TEXT:
The Provost’s Challenge, now underway, is set to accelerate the development of proposed technology-based changes to college programs and resources at PSU.

Provost Sona Andrews, the vice president of Academic Affairs, has been at PSU for nearly seven months. She spearheaded the challenge, and is calling its first phase, a collaborative project among faculty and staff, reTHINK PSU.

Students are invited to weigh in on more than 100 proposals online and have until Feb. 22 to do so. A $3 million budget will fund the proposals chosen by April 2013.

“We have a lot of faculty and staff who want to be able to use technology, or put their courses online, and just don’t have the resources and the support to do it,” Andrews said.

Online classes are in high demand at PSU. Roughly 77 percent of the students registered for classes at any given time enroll in online or hybrid classes.

Here are two proposals. For many more, check out

Proposal 54: Online Academic Advising and Career Development Modules

As part of the inspiration challenge, this project aims to make it easier for students to find a connection between their majors and possible careers. Integration into online student orientation will make it a known resource to new students. It may be used in introductory courses for certain majors.

Proposal 111: PDX Open: Reducing Student Textbook Costs

Another inspiration challenge proposal focused on open textbooks. This is pretty self-explanatory—students will have access to online textbooks. Books would be accessible via multiple platforms (tablets, computers, et cetera), and can be printed via Print on Demand at the Portland State Bookstore if needed.

Money for the challenge is coming from online learning fees paid by students. During the 2011–12 academic year, PSU collected about $4.2 million in online fees and used $1.7 million to support tech-based courses.

The Provost’s Challenge is partly funded by $2.5 million not spent during the 2011–12 academic year, according to Andrews. Only a portion of collected fees are intended to fund future development. The remaining amount, $500,000, is coming from 2012–13 online fees.

Support for developing and continuing online and hybrid courses and technology-based student resources comes from student-paid online learning fees. Two different fees constitute online fees: fully online classes and hybrid classes. Hybrid classes cost $30 per credit hour, and online classes cost $60 per credit hour, according to Susan Klees, the fiscal officer at Academic Affairs.

During the 2011–12 academic year, 22,055 students enrolled in online classes, and 10,711 students enrolled in hybrid classes, according to Kathi Ketcheson, director at PSU’s Institutional Research and Planning office. That’s 32,766 students, which is more than half of the total number of students enrolled for at least one term in the summer, fall, winter or spring of 2011–12 (which was 42,109) according to the headcount statistics provided online by OIRP.

If some of these proposals are implemented, students will spend more time with faculty because class elements like lectures will be uploaded and out of the way. Basic science labs are hoping to go online as well.

“If content is online, then you have more interaction with students,” Andrews said. “They will spend more time with each other.”

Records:
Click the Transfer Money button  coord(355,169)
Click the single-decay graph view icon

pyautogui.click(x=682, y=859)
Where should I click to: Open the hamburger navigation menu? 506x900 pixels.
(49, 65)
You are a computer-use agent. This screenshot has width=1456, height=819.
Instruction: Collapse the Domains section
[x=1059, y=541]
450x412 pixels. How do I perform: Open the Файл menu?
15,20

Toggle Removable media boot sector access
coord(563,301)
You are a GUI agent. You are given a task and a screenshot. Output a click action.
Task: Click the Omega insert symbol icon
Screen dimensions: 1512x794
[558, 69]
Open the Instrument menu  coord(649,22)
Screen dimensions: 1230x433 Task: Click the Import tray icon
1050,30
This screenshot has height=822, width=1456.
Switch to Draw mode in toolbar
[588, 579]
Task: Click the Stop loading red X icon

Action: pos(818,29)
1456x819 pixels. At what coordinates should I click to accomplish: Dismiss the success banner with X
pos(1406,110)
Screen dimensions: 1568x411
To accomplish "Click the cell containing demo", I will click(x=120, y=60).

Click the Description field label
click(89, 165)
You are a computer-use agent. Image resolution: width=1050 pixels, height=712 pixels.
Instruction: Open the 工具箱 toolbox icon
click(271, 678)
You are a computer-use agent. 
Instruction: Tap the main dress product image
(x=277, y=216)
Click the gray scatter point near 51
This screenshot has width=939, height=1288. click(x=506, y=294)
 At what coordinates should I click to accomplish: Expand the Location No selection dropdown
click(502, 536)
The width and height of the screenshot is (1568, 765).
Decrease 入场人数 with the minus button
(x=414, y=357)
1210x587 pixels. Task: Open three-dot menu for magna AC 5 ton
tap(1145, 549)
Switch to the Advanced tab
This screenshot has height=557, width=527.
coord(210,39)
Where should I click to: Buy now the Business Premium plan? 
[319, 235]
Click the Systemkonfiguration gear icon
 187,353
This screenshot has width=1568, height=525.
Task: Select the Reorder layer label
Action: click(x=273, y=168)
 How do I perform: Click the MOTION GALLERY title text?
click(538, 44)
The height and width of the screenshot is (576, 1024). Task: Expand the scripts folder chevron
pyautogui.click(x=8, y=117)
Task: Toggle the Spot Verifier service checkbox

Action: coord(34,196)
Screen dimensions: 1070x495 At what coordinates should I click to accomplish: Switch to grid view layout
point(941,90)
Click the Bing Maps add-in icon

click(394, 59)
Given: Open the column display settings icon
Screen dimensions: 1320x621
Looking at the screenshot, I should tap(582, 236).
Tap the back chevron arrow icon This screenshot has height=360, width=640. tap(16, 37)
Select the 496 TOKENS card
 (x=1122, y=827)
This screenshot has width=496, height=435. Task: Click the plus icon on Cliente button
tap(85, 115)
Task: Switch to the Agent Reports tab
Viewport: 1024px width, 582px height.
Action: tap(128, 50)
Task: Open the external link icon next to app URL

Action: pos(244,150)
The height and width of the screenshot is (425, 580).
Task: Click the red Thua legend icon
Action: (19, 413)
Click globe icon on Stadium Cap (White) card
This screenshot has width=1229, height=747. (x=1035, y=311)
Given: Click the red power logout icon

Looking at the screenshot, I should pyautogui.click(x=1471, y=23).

STATED TASK 1: Decide whether each statement agrees with the article on the Provost's Challenge, answering yes or no and quoting the words of the article that settle it: (a) Students have until Feb. 22 to weigh in on the proposals. (b) Hybrid classes cost $60 per credit hour. (c) Money for the challenge comes from online learning fees paid by students.
STATED TASK 2: Write the next part of the article on the Provost's Challenge, picking up after its final sentence.
The records play no part in the work on the text.

RESULT 1:
(a) Yes: "Students are invited to weigh in on more than 100 proposals online and have until Feb. 22 to do so."
(b) No: "Hybrid classes cost $30 per credit hour, and online classes cost $60 per credit hour"
(c) Yes: "Money for the challenge is coming from online learning fees paid by students."

RESULT 2:
The aim is to fund a selection of the proposals and execute them quickly, within 18 months or less. Some of the programs are expected to take six to eight months to be finalized. Faculty members were encouraged to offer their best ideas for the challenge.

“What faculty and staff will be able to do is [that] they will be able to move much more quickly at developing these new courses, these new ways of teaching, these new degree programs or putting existing programs online,” Andrews said. “We’re really trying to reduce the time it takes to earn a degree,” she added.

Proposals are split into three parts: the acceleration challenge (online classes and degrees), reframing challenge (massive open online courses and transfer credits), and the inspiration challenge (online textbooks and advising). Each category will receive a portion of the $3 million award.

All of the proposals are online, so anyone in the world can see them, but only PSU students and faculty can comment. Proposers are merging some of the concepts already presented and revising them before the Feb. 22 deadline.

“We would absolutely love [for], and I encourage students, tremendously, to look at the proposals and to provide comments,” Andrews said. “We will look at all of those comments, as will the people who are developing these proposals—they’re changing their proposals as people are commenting.”

Victor Mena, academic affairs director for student government, witnessed 25 live presentations at the Winter Symposium. He said the Associated Students of Portland State University have decided to assign two ASPSU students to go over the proposals. The goal is to access them and then raise student interest.

“We’re going to look at proposals and see which ones need to be merged,” Mena said.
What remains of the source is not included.